(Problem details) Search term "dimensions": copy each line of the data containing it.

Saved entries
■ ■ ■ ■ ■

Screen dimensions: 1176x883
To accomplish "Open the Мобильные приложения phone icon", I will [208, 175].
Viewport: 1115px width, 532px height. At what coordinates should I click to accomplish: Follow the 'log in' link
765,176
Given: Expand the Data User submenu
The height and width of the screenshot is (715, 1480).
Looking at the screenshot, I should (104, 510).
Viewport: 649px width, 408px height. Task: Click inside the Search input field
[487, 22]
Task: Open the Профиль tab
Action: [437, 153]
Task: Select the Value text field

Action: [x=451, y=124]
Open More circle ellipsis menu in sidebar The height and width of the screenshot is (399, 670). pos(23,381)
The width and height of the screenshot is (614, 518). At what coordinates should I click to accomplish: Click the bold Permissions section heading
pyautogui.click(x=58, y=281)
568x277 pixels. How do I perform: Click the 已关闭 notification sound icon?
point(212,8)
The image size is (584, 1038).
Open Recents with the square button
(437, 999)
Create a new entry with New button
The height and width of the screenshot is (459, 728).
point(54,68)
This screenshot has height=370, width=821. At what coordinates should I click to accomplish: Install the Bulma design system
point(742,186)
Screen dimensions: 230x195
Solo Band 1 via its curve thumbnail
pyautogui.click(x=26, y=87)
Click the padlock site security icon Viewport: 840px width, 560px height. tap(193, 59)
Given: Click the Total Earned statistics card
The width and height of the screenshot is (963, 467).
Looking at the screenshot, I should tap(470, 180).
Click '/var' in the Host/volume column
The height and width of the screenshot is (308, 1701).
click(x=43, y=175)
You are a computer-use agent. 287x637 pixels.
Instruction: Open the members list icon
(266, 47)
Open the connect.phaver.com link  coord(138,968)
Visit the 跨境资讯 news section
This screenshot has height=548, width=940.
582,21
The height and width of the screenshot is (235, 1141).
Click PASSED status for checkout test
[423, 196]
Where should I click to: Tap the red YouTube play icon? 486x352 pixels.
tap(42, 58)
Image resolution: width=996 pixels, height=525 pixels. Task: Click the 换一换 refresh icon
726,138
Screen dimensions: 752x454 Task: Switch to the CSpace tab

■ ■ ■ ■ ■

(Reply)
Screen dimensions: 1176x883
Screen dimensions: 230x195
Screen dimensions: 752x454 Task: Switch to the CSpace tab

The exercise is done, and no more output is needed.